Basically, this is one of the few positions in the organization that has no boundaries of responsibility. If something breaks, it is your problem. Why isn’t this the case throughout the organization — why is it that even the most junior of developers doesn't wake up to fix their code when it breaks and causes service degradation in the middle of the night? It is uncommon that this level of responsibility is expected of developers, while it is a quite common expectation of the operations crew.
Circling back, I really do not like the term “web ops.” I realize it is not far off, but it isn’t sexy. Google has a few different roles with this level of responsibility. One I like is called: “Site Reliability Engineer.” However, I would like a set of job titles and a progression through them that makes this an appealing career path for young, ambitious geeks.
In order to define these roles, we should think about what they are responsible for. In our organization I see this as a few things:
Junior
On the junior level, they are responsible for learning. They are responsible for deploying new services and documenting such deployments. They are responsible for instrumenting deployments to make sure that faults are detected and trending is possible.
Mid-level
On the mid-level, they are responsible for all of the above, and more. Effective and complete troubleshooting of failures. Making sense of trending information. Understanding work loads that exist. Tuning systems to better accommodate current workloads and proactive tuning to handle known future workloads. One of the key differences between mid-level and junior is the ability to correctly prioritize remediation of issues during incident response. Staying calm, collected and executing with clarity of thought during an emergency.
What does “complete troubleshooting” mean? I mean troubleshooting without boundaries. I want no shyness in cracking open developer code and telling them what they did wrong and why.

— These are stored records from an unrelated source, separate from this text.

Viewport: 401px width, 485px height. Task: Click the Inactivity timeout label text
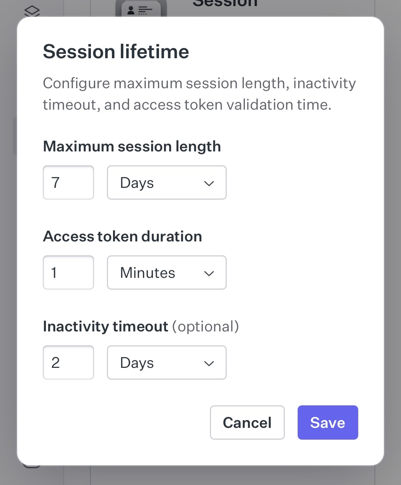point(106,326)
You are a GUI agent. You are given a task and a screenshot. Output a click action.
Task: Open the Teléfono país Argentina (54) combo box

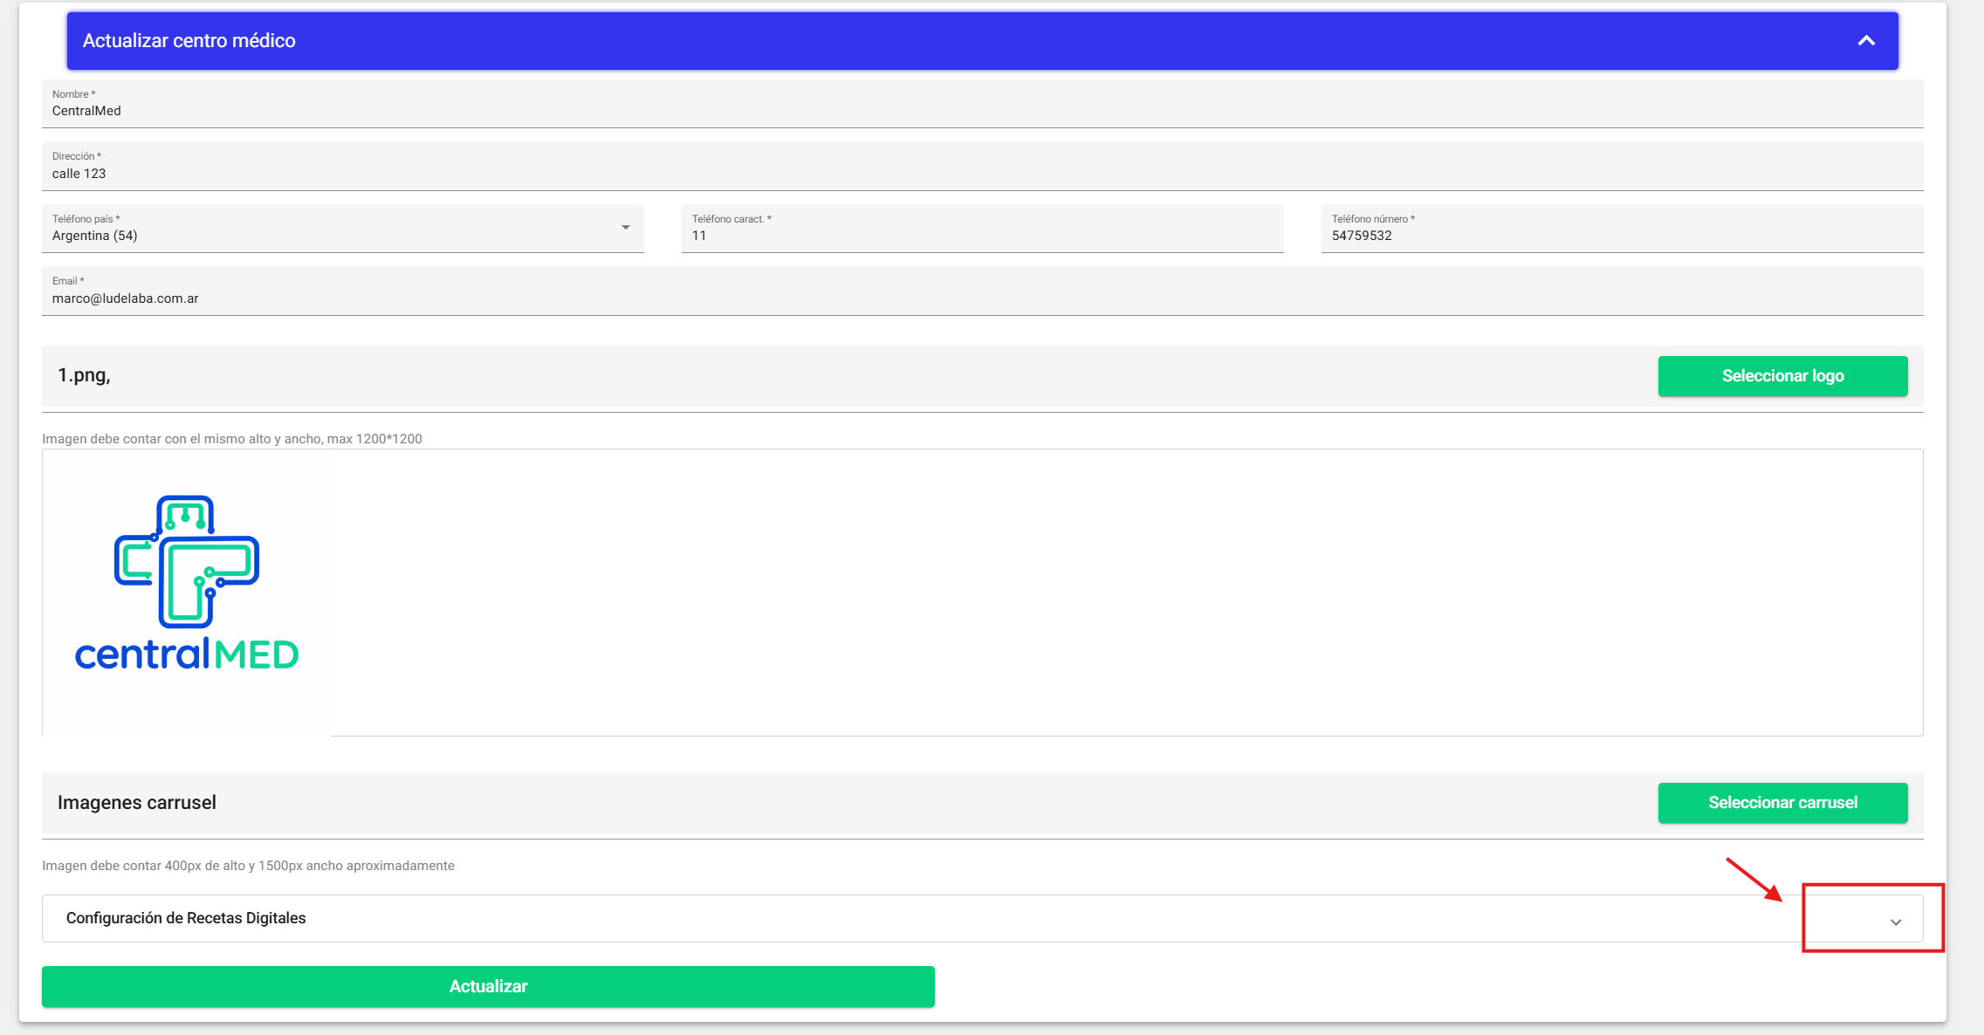point(342,229)
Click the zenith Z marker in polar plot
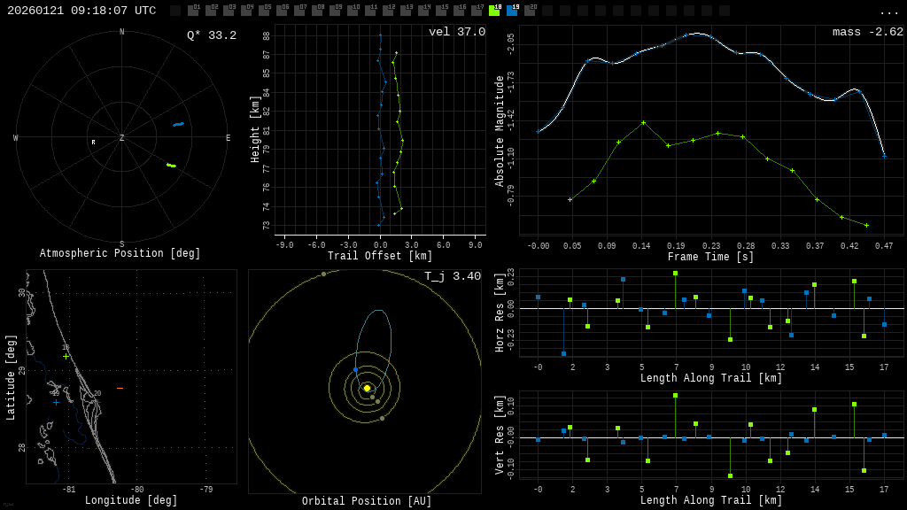This screenshot has width=907, height=510. (x=122, y=138)
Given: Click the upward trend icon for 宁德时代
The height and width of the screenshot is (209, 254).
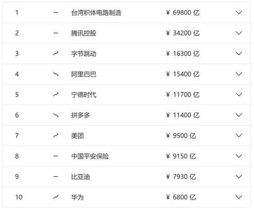Looking at the screenshot, I should (x=56, y=95).
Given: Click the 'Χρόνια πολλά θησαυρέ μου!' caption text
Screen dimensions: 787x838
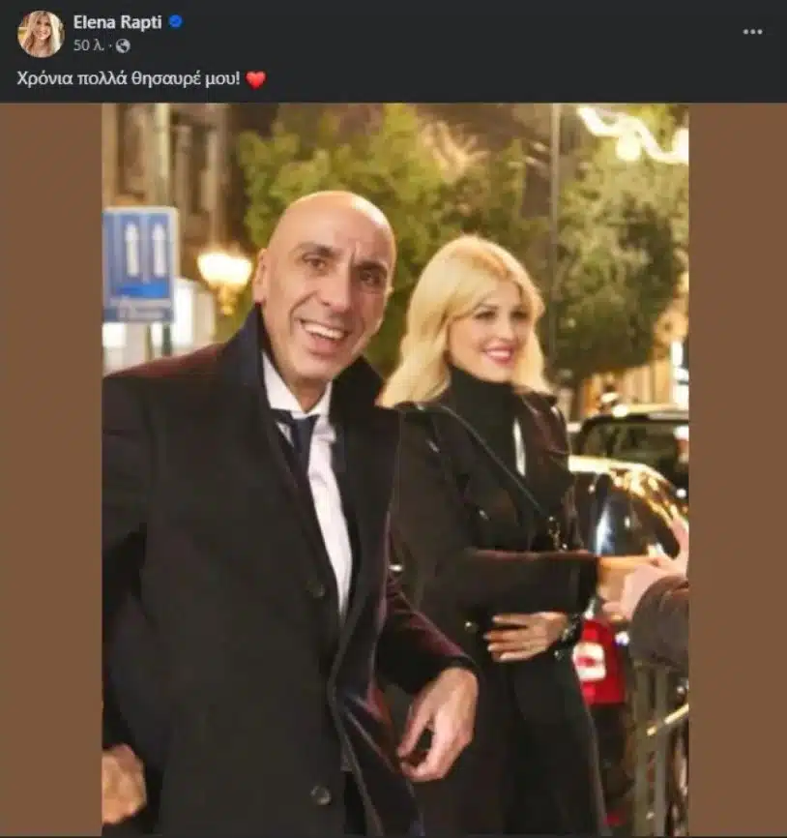Looking at the screenshot, I should pos(129,78).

Finger pointing at people simply doesn’t work, you have to point your finger at implementation problems, not people. To do that requires the skill to track a performance problem or reliability issue down to a specific line of code or approach.
Senior
On the senior side, technology research and selection is a must. Additionally, they are responsible for incorporating new technologies in the architecture to improve availability and reduce costs, constantly analyzing systems to improve efficiency and capacity planning to understand growth well enough to ensure provisioning and deployment outpace need. Donald Knuth long said that premature optimization is the root of all evil; I've long said that the ability to accurately determine what is premature separates senior from junior.
One of the core responsibilities that all engineering disciplines share is assessing the appropriateness of the technologies at hand. For example, a “Web Architect” must ensure that technology selection as well as development and deployment strategy match the business need. This is “hard.”
Above and Beyond
Web operations is a special role. This role is in no way fitting for failed developers, it is for developers/engineers that have outpaced their career path. One that has a deep understanding of how things work: “a complete systemic view of general site architecture.” However, they want more responsibility, they want to make sure that all of it works all of the time: the app, the stack, the hardware, the network. Whatever technology the business needs, it must work, it must performs and it must be able to meet demand. Lastly, in their heart of hearts, they must believe that all problems are equal in their need for resolution and problem prioritization is dictated by business impact and not by flights of fancy (how cool or interesting the problem is).
It is an impossible job requirement: “Knows everything about all technologies deployed in Internet architectures.” While no one fills this requirement, what I want is someone whose career goal is to find out how close they can get.